- **STATED GOAL**: Please recast the entries as a Markdown table with columns "Row" and "Line", starting at the line containing "Cardano Converter (52, 346)" and ending at the last line of the entries, and leave out any blank lines.

- **RECORDS SHOWN**:

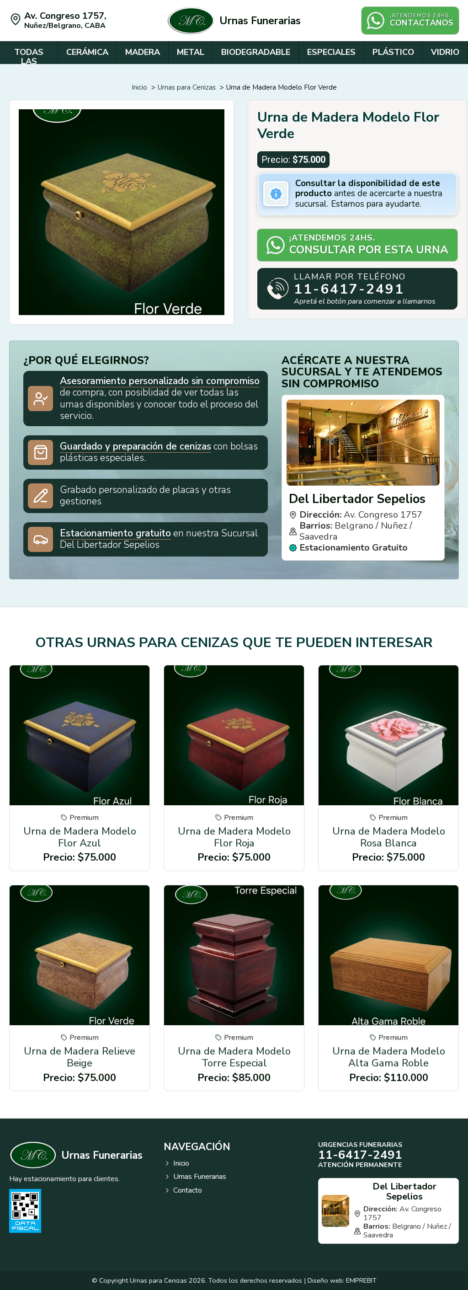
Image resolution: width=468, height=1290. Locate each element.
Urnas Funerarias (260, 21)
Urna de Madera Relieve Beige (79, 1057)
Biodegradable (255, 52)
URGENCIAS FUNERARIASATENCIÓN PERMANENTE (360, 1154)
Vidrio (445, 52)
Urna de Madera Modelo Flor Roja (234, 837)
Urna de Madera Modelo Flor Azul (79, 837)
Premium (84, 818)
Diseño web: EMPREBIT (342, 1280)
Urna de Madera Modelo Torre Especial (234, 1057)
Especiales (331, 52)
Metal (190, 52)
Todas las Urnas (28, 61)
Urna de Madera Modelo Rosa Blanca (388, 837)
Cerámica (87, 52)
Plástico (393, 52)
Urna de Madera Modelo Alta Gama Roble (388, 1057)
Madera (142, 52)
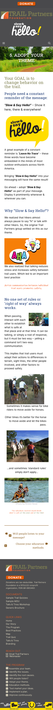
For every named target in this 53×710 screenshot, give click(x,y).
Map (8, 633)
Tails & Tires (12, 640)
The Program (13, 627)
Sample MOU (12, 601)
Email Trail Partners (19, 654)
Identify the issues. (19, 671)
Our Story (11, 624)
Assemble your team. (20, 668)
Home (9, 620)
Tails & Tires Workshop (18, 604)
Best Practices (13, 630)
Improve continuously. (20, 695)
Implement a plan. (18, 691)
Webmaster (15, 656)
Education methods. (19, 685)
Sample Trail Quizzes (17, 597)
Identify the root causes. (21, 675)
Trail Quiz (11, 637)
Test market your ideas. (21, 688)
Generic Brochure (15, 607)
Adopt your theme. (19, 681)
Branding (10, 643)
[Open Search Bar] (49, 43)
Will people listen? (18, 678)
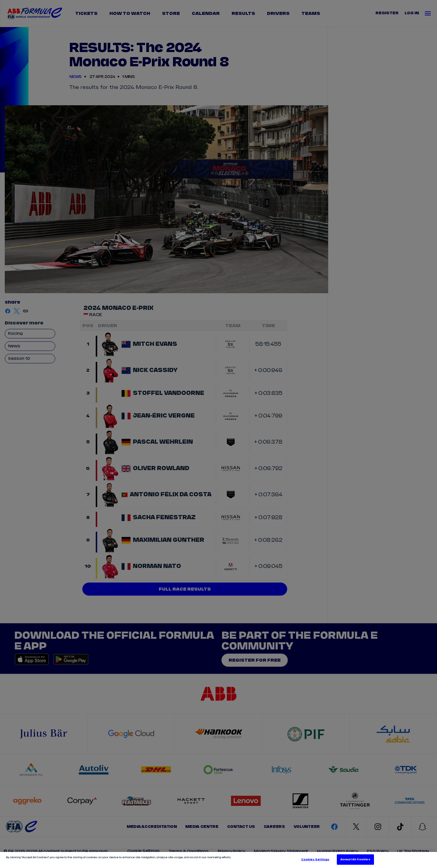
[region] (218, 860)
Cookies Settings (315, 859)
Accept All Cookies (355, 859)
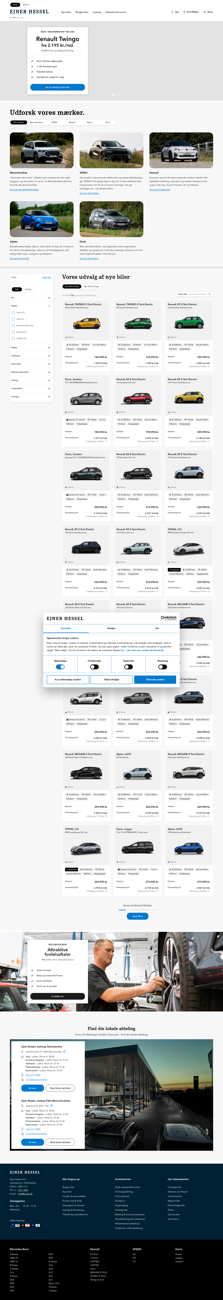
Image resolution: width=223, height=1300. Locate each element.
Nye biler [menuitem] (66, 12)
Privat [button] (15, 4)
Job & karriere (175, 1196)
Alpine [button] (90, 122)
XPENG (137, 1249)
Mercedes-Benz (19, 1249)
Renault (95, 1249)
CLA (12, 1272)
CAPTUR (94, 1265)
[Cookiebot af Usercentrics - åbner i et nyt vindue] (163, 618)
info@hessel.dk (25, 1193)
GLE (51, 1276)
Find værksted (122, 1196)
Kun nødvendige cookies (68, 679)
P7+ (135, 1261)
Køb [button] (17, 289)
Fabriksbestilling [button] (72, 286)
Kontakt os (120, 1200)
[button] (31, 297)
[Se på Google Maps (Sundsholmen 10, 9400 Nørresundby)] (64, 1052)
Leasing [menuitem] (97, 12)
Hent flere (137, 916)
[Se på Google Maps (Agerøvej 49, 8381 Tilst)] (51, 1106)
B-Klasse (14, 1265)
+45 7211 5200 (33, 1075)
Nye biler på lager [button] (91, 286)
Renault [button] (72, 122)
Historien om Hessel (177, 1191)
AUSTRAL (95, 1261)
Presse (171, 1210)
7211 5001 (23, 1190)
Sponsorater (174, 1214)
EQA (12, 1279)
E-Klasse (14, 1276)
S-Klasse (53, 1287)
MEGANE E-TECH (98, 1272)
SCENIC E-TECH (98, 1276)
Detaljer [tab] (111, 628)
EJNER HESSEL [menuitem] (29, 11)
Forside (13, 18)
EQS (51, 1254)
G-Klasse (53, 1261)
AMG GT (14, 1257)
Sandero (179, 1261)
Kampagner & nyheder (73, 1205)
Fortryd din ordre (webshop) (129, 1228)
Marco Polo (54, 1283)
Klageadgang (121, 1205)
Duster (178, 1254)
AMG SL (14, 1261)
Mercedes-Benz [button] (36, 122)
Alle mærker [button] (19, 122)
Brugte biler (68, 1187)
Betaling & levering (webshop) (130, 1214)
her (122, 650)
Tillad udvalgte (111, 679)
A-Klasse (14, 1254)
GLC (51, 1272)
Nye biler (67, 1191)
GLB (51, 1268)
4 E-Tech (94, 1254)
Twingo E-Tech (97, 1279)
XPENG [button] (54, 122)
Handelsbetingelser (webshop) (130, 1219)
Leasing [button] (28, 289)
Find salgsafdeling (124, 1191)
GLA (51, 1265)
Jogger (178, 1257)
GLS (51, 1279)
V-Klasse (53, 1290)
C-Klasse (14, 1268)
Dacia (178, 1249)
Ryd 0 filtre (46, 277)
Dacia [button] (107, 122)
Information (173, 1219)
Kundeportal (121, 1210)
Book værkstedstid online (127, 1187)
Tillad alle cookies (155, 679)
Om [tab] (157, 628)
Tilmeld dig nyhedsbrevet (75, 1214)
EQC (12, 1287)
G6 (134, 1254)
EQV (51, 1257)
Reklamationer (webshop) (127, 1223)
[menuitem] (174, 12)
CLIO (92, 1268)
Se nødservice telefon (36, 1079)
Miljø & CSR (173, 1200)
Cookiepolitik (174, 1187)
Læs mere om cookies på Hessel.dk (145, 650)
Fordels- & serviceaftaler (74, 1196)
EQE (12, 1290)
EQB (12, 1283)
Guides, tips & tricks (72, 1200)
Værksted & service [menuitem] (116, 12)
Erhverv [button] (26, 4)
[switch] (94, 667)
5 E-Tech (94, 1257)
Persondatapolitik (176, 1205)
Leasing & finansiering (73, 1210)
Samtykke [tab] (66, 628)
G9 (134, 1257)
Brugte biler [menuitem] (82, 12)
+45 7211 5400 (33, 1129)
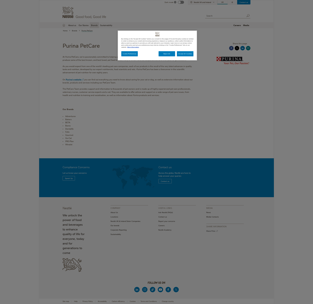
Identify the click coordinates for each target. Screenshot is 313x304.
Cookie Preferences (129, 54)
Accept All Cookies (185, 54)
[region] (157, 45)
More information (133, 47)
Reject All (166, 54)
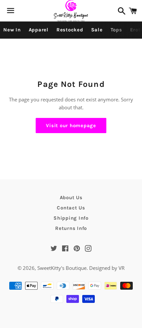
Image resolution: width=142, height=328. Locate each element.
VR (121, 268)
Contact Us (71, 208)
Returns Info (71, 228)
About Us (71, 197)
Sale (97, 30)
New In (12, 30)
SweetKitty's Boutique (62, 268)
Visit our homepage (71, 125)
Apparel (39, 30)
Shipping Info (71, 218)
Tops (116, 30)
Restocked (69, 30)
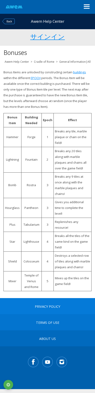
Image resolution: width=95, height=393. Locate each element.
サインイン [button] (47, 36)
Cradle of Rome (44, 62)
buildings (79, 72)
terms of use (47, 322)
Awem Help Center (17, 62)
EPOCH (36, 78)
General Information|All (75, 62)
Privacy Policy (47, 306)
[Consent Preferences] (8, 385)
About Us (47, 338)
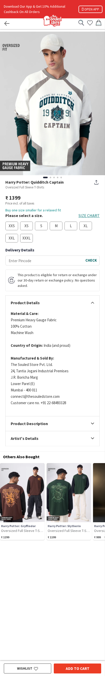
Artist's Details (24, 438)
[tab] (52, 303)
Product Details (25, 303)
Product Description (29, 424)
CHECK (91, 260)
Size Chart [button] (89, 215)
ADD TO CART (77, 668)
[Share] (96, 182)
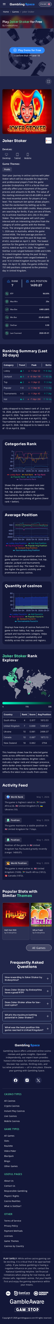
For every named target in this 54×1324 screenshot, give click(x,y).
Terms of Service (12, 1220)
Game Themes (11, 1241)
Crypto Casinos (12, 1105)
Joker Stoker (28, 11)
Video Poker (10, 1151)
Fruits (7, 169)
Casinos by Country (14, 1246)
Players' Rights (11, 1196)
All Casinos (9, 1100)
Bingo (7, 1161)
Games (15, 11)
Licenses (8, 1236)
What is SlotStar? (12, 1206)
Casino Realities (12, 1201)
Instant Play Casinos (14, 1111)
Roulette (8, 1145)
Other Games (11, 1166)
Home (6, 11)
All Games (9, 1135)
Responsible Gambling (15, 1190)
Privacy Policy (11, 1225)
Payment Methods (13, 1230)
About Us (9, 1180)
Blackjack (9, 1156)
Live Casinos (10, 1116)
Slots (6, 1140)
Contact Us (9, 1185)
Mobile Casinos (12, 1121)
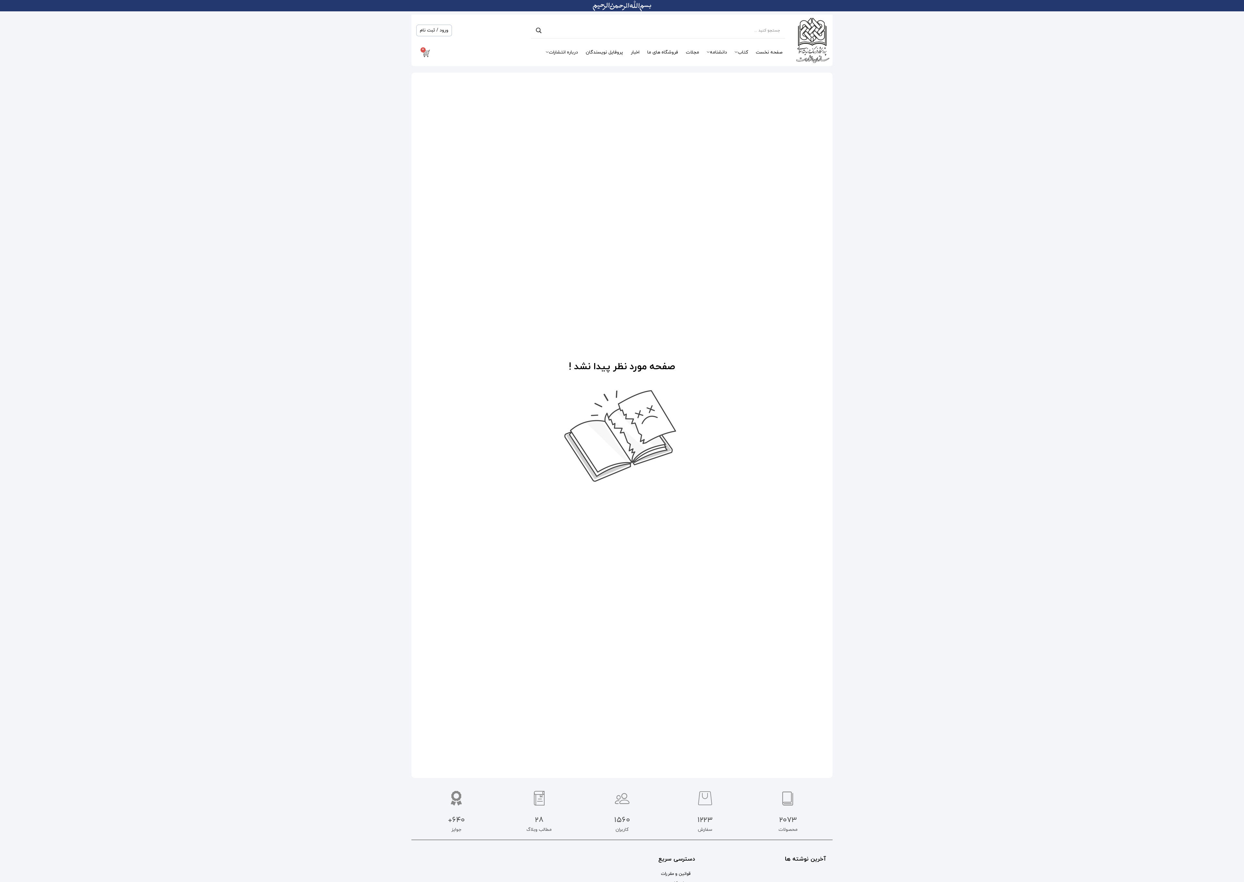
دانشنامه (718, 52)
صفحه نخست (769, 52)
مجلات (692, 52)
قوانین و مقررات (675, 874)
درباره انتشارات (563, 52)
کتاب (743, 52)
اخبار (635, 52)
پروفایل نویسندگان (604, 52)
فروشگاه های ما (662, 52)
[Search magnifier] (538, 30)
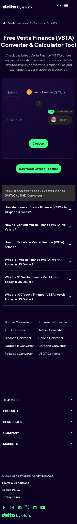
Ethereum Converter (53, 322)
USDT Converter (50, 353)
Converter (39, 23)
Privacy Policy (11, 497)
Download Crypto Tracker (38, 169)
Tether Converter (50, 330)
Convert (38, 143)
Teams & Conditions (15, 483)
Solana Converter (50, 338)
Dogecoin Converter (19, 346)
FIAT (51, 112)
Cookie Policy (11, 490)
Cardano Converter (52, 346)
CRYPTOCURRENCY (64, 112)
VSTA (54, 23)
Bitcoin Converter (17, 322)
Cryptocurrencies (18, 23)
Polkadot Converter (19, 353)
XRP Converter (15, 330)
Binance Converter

- **TASK ANSWER**:
| Row | Line |
|---|---|
| 1 | Cardano Converter (52, 346) |
| 2 | CRYPTOCURRENCY (64, 112) |
| 3 | VSTA (54, 23) |
| 4 | Bitcoin Converter (17, 322) |
| 5 | Cryptocurrencies (18, 23) |
| 6 | Polkadot Converter (19, 353) |
| 7 | XRP Converter (15, 330) |
| 8 | Binance Converter |